Selain media massa, kebijakan global tentang pendidikan juga patut diwaspadai. Contoh paling nyata dari kebijakan infiltrasi budaya dalam pendidikan, misalnya terlihat dari konsep Bank Dunia tentang pendidikan untuk semua (education for all--EFA) yang memasukkan nilai-nilai dan paradigma materialistik budaya barat ke dalam praktek pendidikan di dunia ketiga (Jain: 2000).
Sangat mudah terlihat bahwa konsep EFA tentang literacy levels menyebabkan kebijakan pemberantasan buta aksara di dunia ketiga memaksa banyak negara berkembang meminjam uang (berutang) untuk suatu program yang terbukti sekarang tidak terlalu banyak manfaatnya. Program pemberantasan buta aksara tersebut bertujuan hanya untuk menghitung kemampuan siswa dalam baca-tulis saja, tetapi lupa untuk meningkatkan kapasitas siswa dalam aspek social-oral-emotional literacy yang lebih merefleksikan kemampuan berpikir siswa (Gardner: 1996).
Keruntuhan Budaya Lokal?
Paradigma dalam perkembangan teknologi informasi dan kapitalisasi ekonomi dalam kebijakan tayangan televisi jelas harus dicermati secara seksama oleh para pengambil kebijakan bidang pendidikan di Indonesia. Sebagai basis pendidikan massal paling efektif, tayangan televisi memiliki peluang untuk mengubah tatanan budaya lokal karena baik isi maupun rancangan program tayangan televisi bisa jadi merupakan manifestasi dan justifikasi superioritas budaya barat yang belum tentu semuanya baik (Dighe: 2000).
Hasil riset menunjukkan bahwa dampak tayangan televisi yang banyak menampilkan kekerasan, mistisisme, hura-hura ala sinetron dapat menyebabkan anak-anak muda usia sekolah mengalami depresi dan sakit jiwa. Bahkan dalam bahasa seorang sutradara Peter Weir, sebagai toxic culture, sebuah tayangan yang terlalu memamerkan kekerasan sangat tidak mendidik dan dapat menyebabkan kriminalitas di usia muda meningkat, egoisme tambah menjadi-jadi, bahkan juga dapat merusak lingkungan dan budaya sekolah yang tidak sehat (Bennet: 2000; Gidley: 2000).

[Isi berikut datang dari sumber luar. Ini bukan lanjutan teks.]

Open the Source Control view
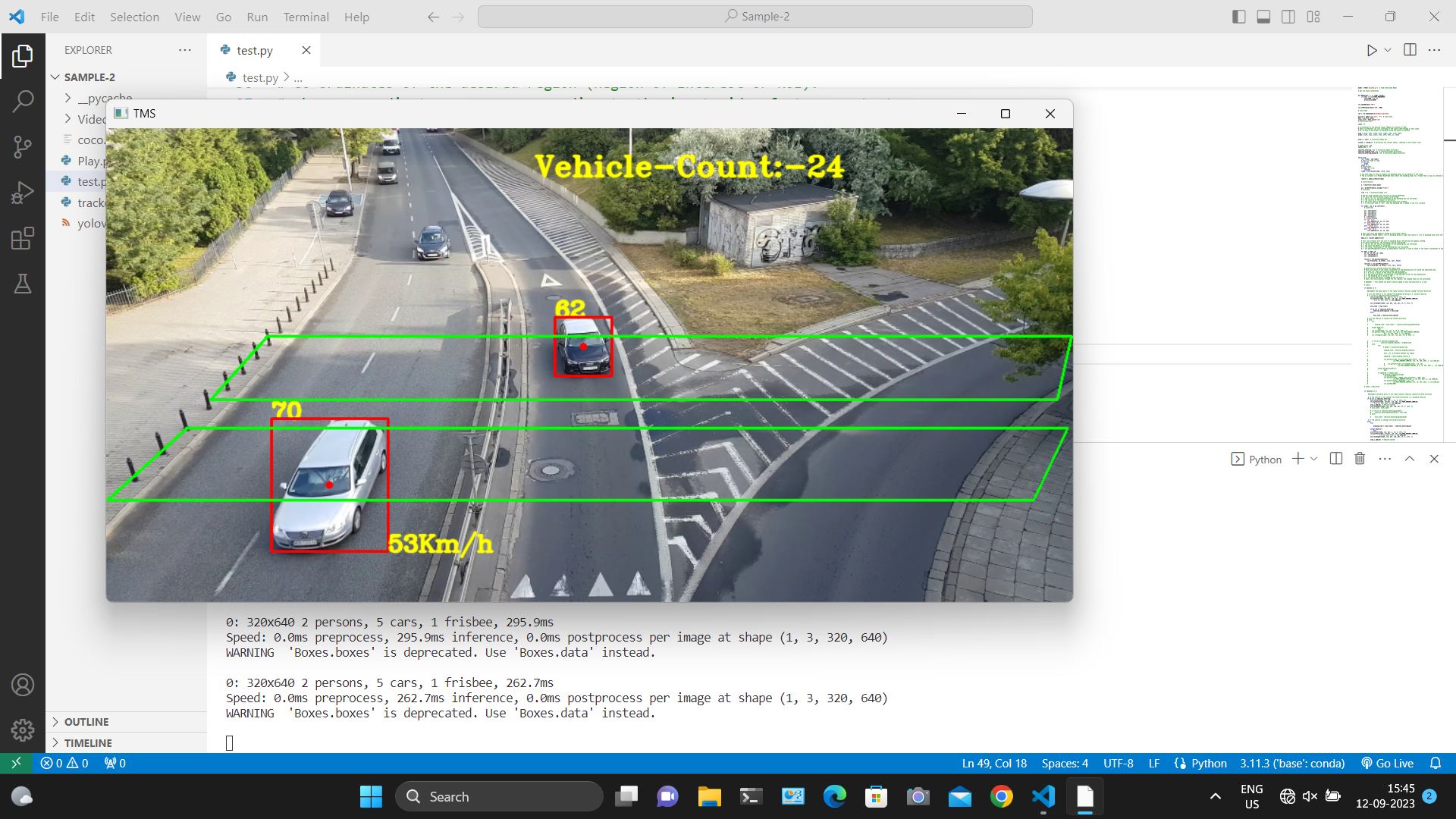Screen dimensions: 1456x819 coord(23,146)
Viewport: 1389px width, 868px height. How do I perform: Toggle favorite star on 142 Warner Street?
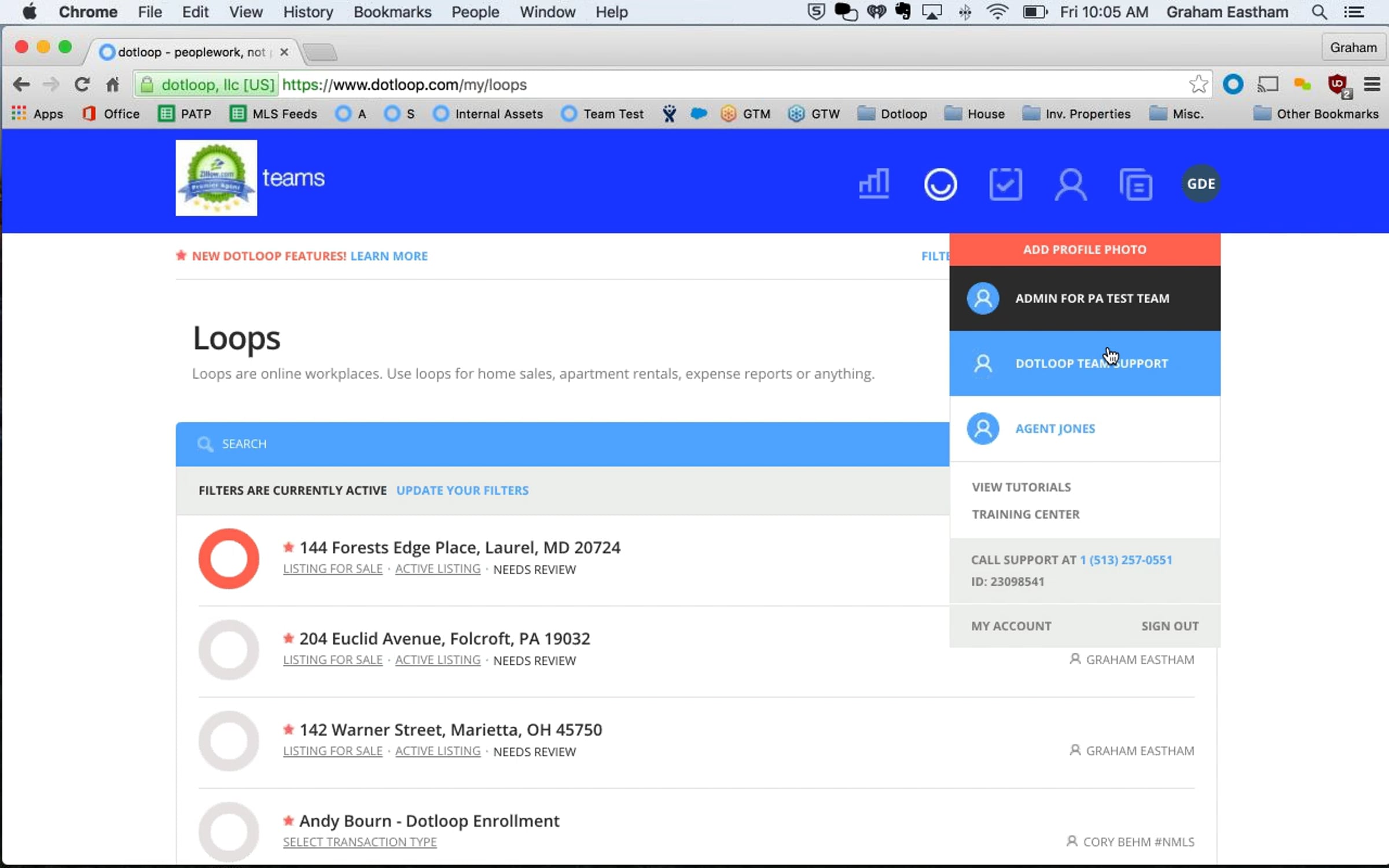[288, 729]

Ketika zaman televisi masih dimonopoli oleh TVRI, mungkin peran pendidik (guru dan orang tua) tak terlalu berat dan melelahkan. Di samping jenis tayangan yang memang masih terbatas, tetapi bentuk tayangan juga masih mempertimbangkan aspek budaya lokal masing-masing daerah di Indonesia. Tayangan Si Unyil, drama Losmen, serial Aku Cinta Indonesia begitu digemari dan menjadi rujukan para guru dan orang tua bagi.
Sebagai bangsa yang menghargai nilai-nilai kebersamaan dan kegotong-royongan dalam masyarakat, bentuk tayangan yang tersaji di depan kita kini sangat mengganggu perkembangan kepribadian anak. Selain televisi, patut juga diperhatikan regulasi tayangan dalam bentuk permainan yang merambah hingga ke telepon seluler.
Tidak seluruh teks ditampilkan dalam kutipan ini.